Al riguardo è emblematica la situazione della RWM, una fabbrica di bombe situata a Domusnovas nel Sulcis, dopo il clamore e la preoccupazione per gli annunciati 160 esuberi a seguito della riduzione di commesse “conseguente alle decisioni ministeriali sul traffico d’armi verso l’Arabia Saudita”.

 Il governo, sollecitato dall’indignazione dell’opinione pubblica e dall’ostilità dei portuali genovesi a caricare bombe sulle navi arabe alla fonda, non ha finora prospettato alcuna ipotesi di reimpiego dei dipendenti, né si è impegnato per nuove produzioni. Si è solo limitato a prendere atto dell’incertezza per quel che sarà della fabbrica al termine dei 18 mesi di sospensione dell’export bellico verso Arabia Saudita ed Emirati Arabi Uniti. Così, come dice il vescovo Zedda che si è fatto parte attiva nella vicenda, non vince nessuno. Anzi, sono perdenti, unicamente e malamente, le maestranze in odore di licenziamento, senza neppure il conforto, per molti, degli ammortizzatori sociali.

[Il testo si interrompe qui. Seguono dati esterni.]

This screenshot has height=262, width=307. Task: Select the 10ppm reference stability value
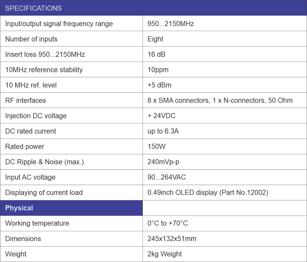click(x=158, y=70)
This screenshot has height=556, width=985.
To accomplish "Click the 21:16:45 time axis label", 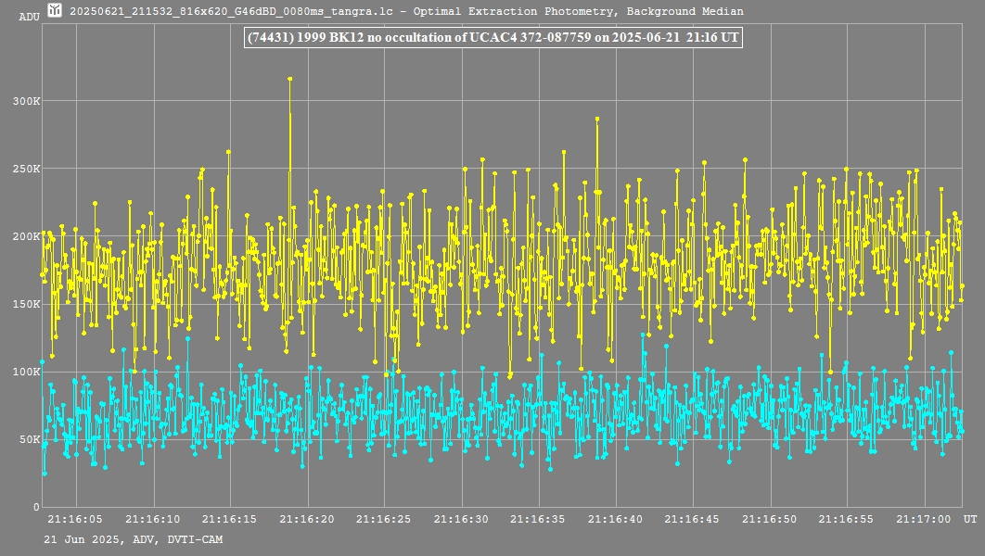I will point(692,520).
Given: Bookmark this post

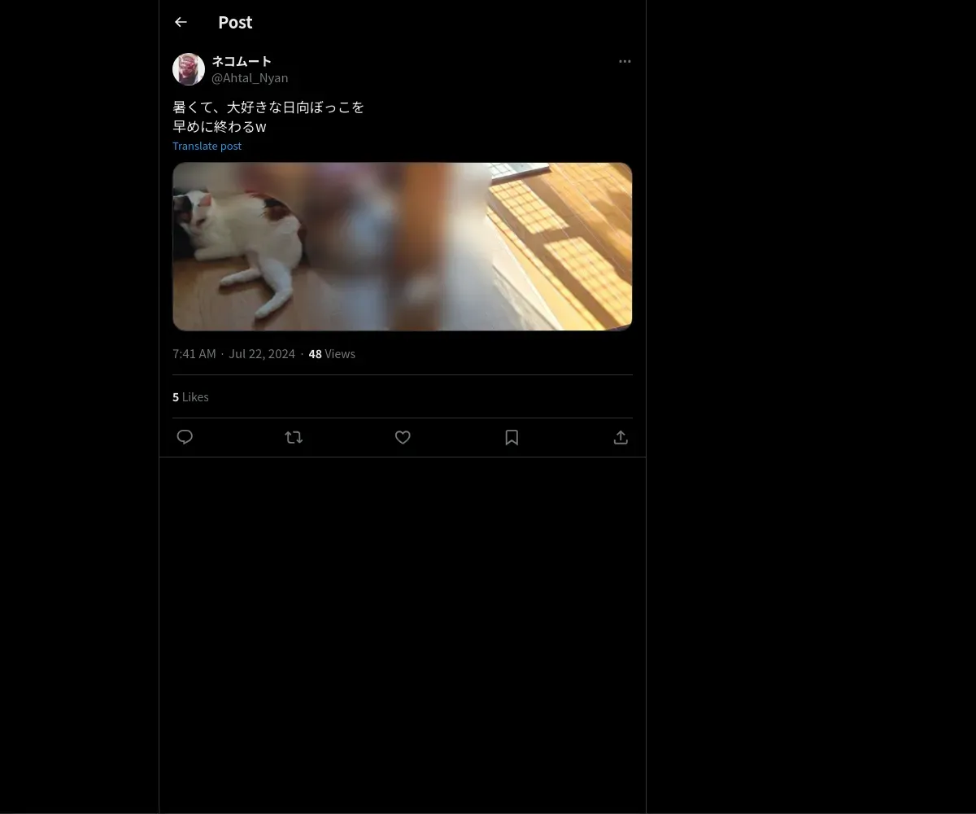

Sono proprio i dipendenti dello stabilimento del Sulcis a lanciare il loro grido di dolore: “La decisione del Governo comporterà il licenziamento di 200 lavoratori i quali non avranno alcuna altra collocazione lavorativa”, scrivono in una lettera. Ai 36 mancati rinnovi contrattuali di fine luglio infatti, entro il 15 novembre si aggiungeranno altri 160 esuberi, come annunciato dal direttore generale della RWM Fabio Sgarzi.

All’indice la decisione del Governo: “Per colmare la mancata produzione occorreva un progetto che guardasse alle esigenze della Difesa della Stato Italiano e degli alleati europei, oltre a prevedere il sostegno al reddito per i lavoratori a rischio di esubero. Tutto ciò non si è verificato e ci ritroviamo a contare gli ennesimi licenziamenti”.

Sembrano però già affilate le armi in vista del tavolo del 18 settembre programmato in assessorato all’Industria. Su mandato dei lavoratori i rappresentanti sindacali diranno “no” a qualsiasi ipotesi di riconversione senza concrete prospettive: “Nel Sulcis e dappertutto ogni tentativo su industria e miniere è miserabilmente fallito”.

I sindacati chiederanno “soluzioni per il sostegno al reddito dei lavoratori oggetto del licenziamento”. Verrà anche proposta “una richiesta di incontro al Governo da parte di Giunta regionale e sindacati affinché si compensi la perdita delle commesse con gli stati arabi con nuove produzioni destinate alla Difesa Italiana ed europea”. Ma, con ogni probabilità, non sarà una carta vincente: nemmeno il futuro del pianeta lavoro, oltre a quello squassato dalla crisi climatica, potranno contare razionalmente sulla produzione di armi offensive e su industrie che minacciano l’equilibrio climatico.

Occorre che tutti – governanti cittadini lavoratori – capiscano che stiamo entrando in una nuova era in cui dipende dalle nostre decisioni se deve continuare la storia e sopravvivere l’umanità.